Family Law

New Hampshire Family Law: An Overview

New Hampshire family law plays a big part in many significant life stages – whether that be when you are getting married, adopting a child, or filing for divorce.

Through these and many other moments, the state has specific legal requirements and procedures that families need to be aware of. Family law in New Hampshire sets out rules on topics such as who can get married, the process for getting divorced, how custody arrangements are agreed, and how alimony payments are decided.

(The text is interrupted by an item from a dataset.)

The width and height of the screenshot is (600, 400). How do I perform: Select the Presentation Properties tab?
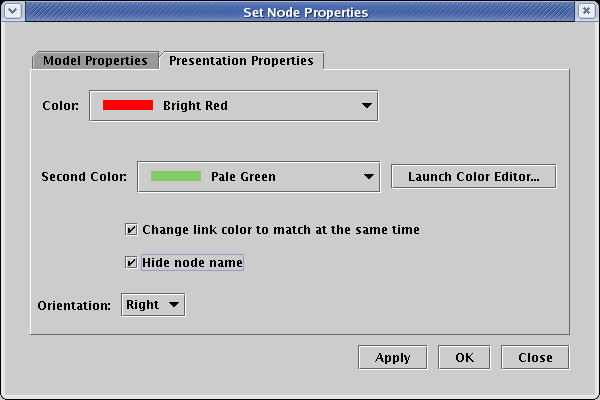point(241,60)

It can be a complicated and emotive area, which is why it is important to have a good understanding of the legalities involved. LawInfo’s New Hampshire Family Law section includes legal overviews, summaries of state laws and other resources to help you make the right decisions for you and your family.

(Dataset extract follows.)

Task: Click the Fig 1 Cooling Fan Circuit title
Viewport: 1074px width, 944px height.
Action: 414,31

New Hampshire Marriage Requirements

The law related to marriage in New Hampshire is, of course, far from the most exciting part of planning a wedding. However, a couple looking to tie the knot still needs to be aware of New Hampshire’s processes and rules related to how to get married. The basic requirements are:

  • No male under 14 or female under 13 can get married, and no person under 18 can be married without the consent of their parent or guardian
  • Neither party can already be married
  • The couple cannot be related as first cousins, parent and child, siblings, or as uncle or aunt and nephew or niece

New Hampshire Marriage Licenses

Before getting married, a couple needs to obtain a marriage license from any town or city clerk in New Hampshire. To do so, they must show proof of their age, as well as certified copies of any previous divorce decrees or a death certificate of a former spouse. The license remains valid for 90 days after being issued, and there is no waiting period before it can be used to get married.

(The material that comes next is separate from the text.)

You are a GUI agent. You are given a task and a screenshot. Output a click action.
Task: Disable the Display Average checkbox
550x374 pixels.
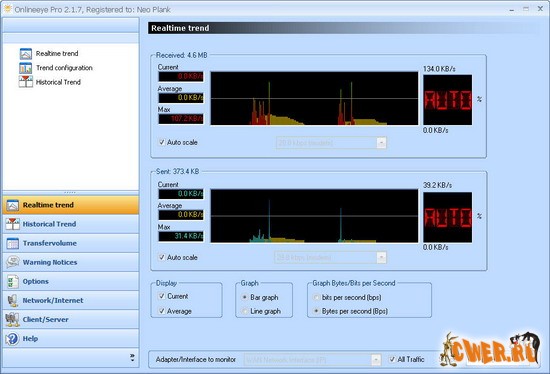(x=162, y=311)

New Hampshire Divorce Requirements

If a marriage breaks down irreversibly, one spouse may start considering filing for divorce. In New Hampshire, the rules on divorce are extensive and many factors can be taken into account. Grounds for divorce in New Hampshire include:

  • Impotency of either spouse
  • Adultery
  • Extreme cruelty of one spouse to the other
  • One party’s absence of two years or more without contact
  • Either party being a habitual drunkard for two years

A “no fault” divorce, where neither spouse is blamed for the marriage breakdown, is allowed based on irreconcilable differences between the parties. This means that a court won’t investigate any claims of misconduct of either spouse unless they could impact on child custody arrangements.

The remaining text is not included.